The Bellvers were known in Barcelona: the father, Antonio, one of the most prestigious and creative hairdressers in the city, and the mother, Marien, a makeup artist, left behind the Bellver hair salon, on Laforja and Calvet streets - today the space is occupied by Persian rug store - and were preparing to open a hair and makeup school in which several generations of stylists would be trained in Mexico City. The two sons (the eldest is a film photographer) inherited the artistic spirit. While Antonio drew beautiful sketches of hairstyles, Gerard, the youngest of the house, outlined on paper the dishes that he had in mind.

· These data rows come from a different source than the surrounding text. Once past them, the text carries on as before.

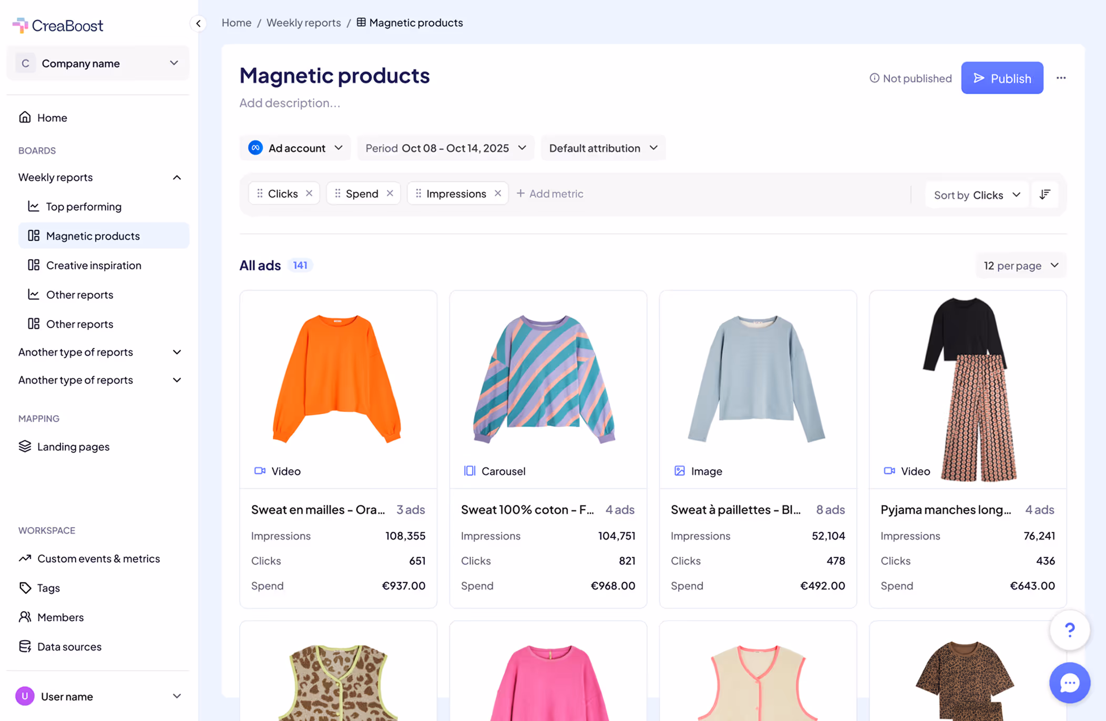Select Top performing report in sidebar

[x=84, y=207]
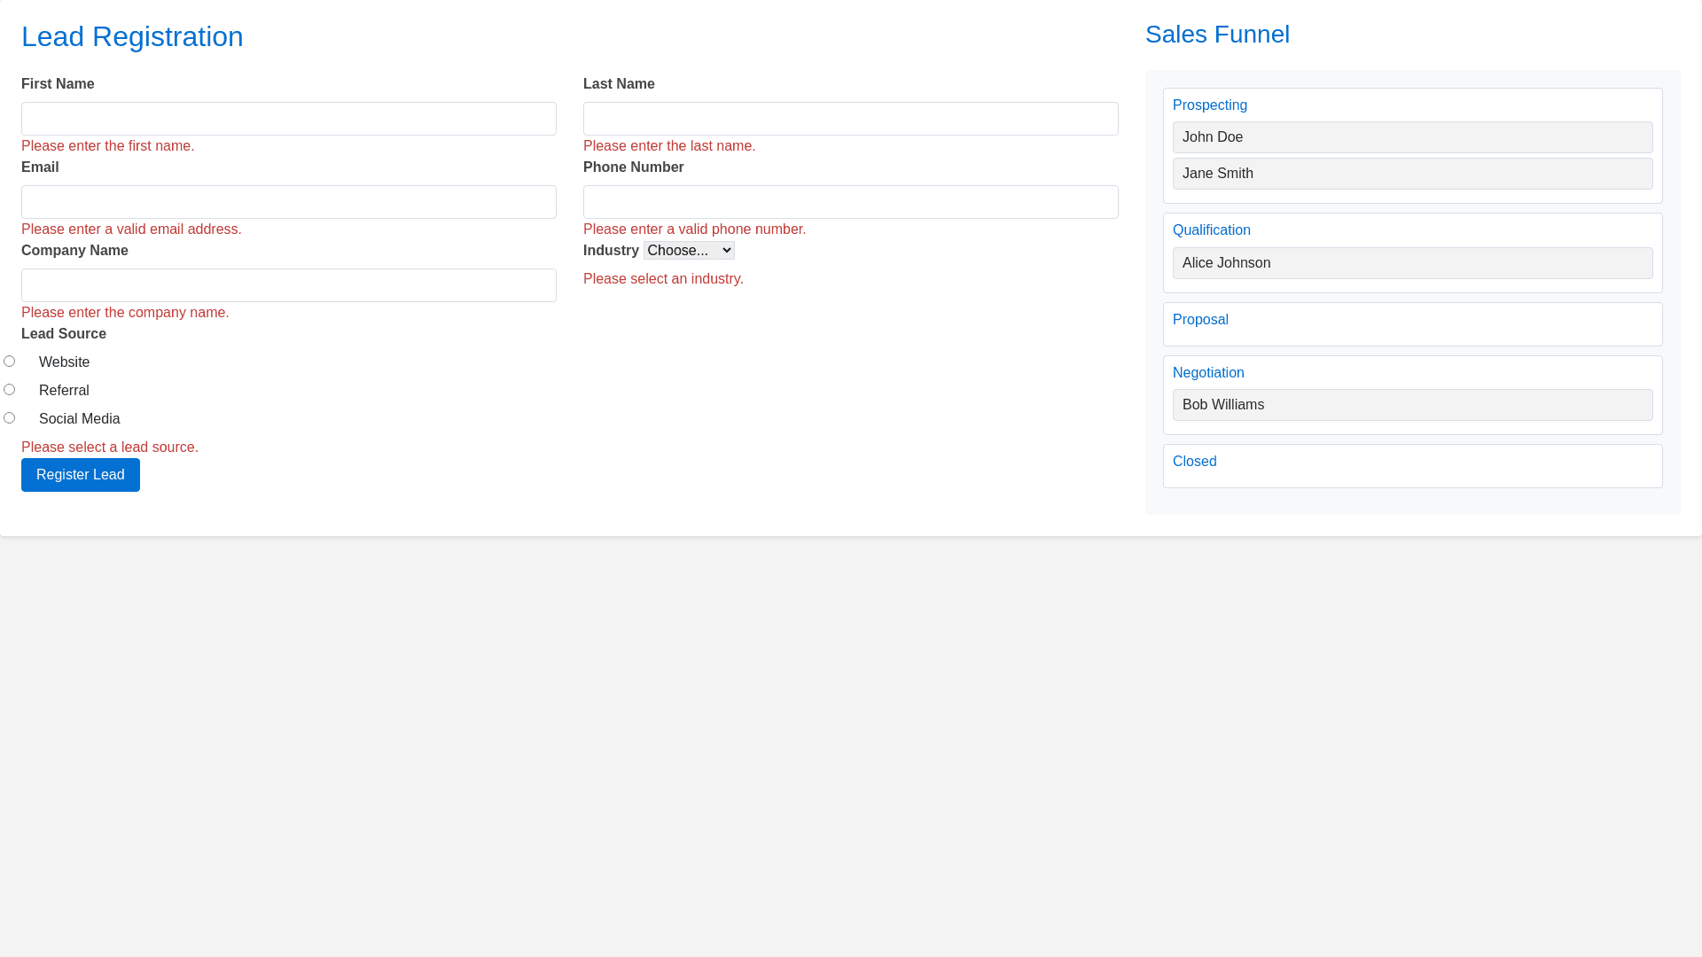Viewport: 1702px width, 957px height.
Task: Click the Negotiation stage heading
Action: [1208, 373]
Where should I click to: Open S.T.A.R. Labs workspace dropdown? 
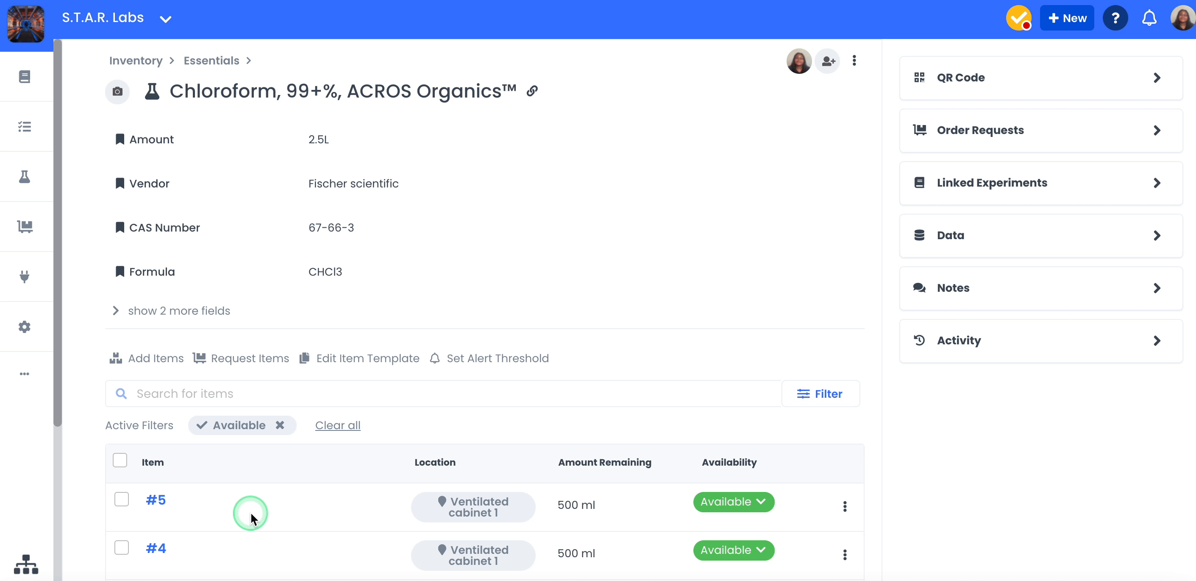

28 years after that trip, this chef with a double gastronomic culture has opened in his hometown in new Jiribilla (Comte Borrell, 85). And there, while he brings to the table dishes marked by that encounter between Mexico and Catalonia, a symbiosis that perfectly exemplifies the use of sofrito as the basis of many of the preparations, including mole, he says that he had the fortune of getting to know the cuisine of the majority, wise women who are in charge of the great stews or the moles in the restaurants, and who spent three years cooking for the Spanish ambassador in Mexico City, before passing through the kitchens of Arzak and El Bulli (in 2007). And before working for years with Mikel Alonso and Bruno Oteiza at the Biko restaurant in the Mexican capital, where the dialogue was not between Catalan and Mexican cuisine but between the latter and the Basque.

Before returning to his homeland, Bellver wanted to get to know Barcelona's gastronomic offer well and especially Mexican cuisine, from which he wanted to distance himself. “He did not aspire to make the haute cuisine of COME by Paco Médez, nor was he looking for that purity of Joan Bagur in the Oaxaca restaurant,” but rather those mixtures in which he feels comfortable. And, above all, I was thinking about affordable dishes based on that approach between a Mexican and Catalan tradition, which undoubtedly contributes to making known the flavors of a country whose cuisine did not always travel as well as it does today, due to lack of knowledge and because for a long time the young Mexican chefs who left school did not look at their own origins. He says that contributions such as those of Ricardo Muñoz Zurita, with his magnificent research work, were crucial to fostering the pride necessary for gastronomy to travel better and far beyond the socorrido Texmex.

Gerard Bellver brings another good Mexican to Barcelona. Dishes as seemingly simple as green beans with egg, a julienne of green beans with yolk, almonds and a tomato reduction are a statement of intent: simple can be delicious. Pickled mussels with pico de gallo, the tongue covered with mole - that mole that has a good stir-fry as a good starting point - and a pil-pil of peppers; the very fresh lemon fish tiradito; the infladita filled with corn foam, the tetela, a homemade tortilla that they make in the house filled with artichokes stand out in a not excessively long menu where Mexican chilis meet that world of dried peppers from here, such as ñora, or chorizo ​​peppers; where salmorretas acquire a Mexican touch. The diner, or the team itself, can configure a menu, at an average price of 60 euros.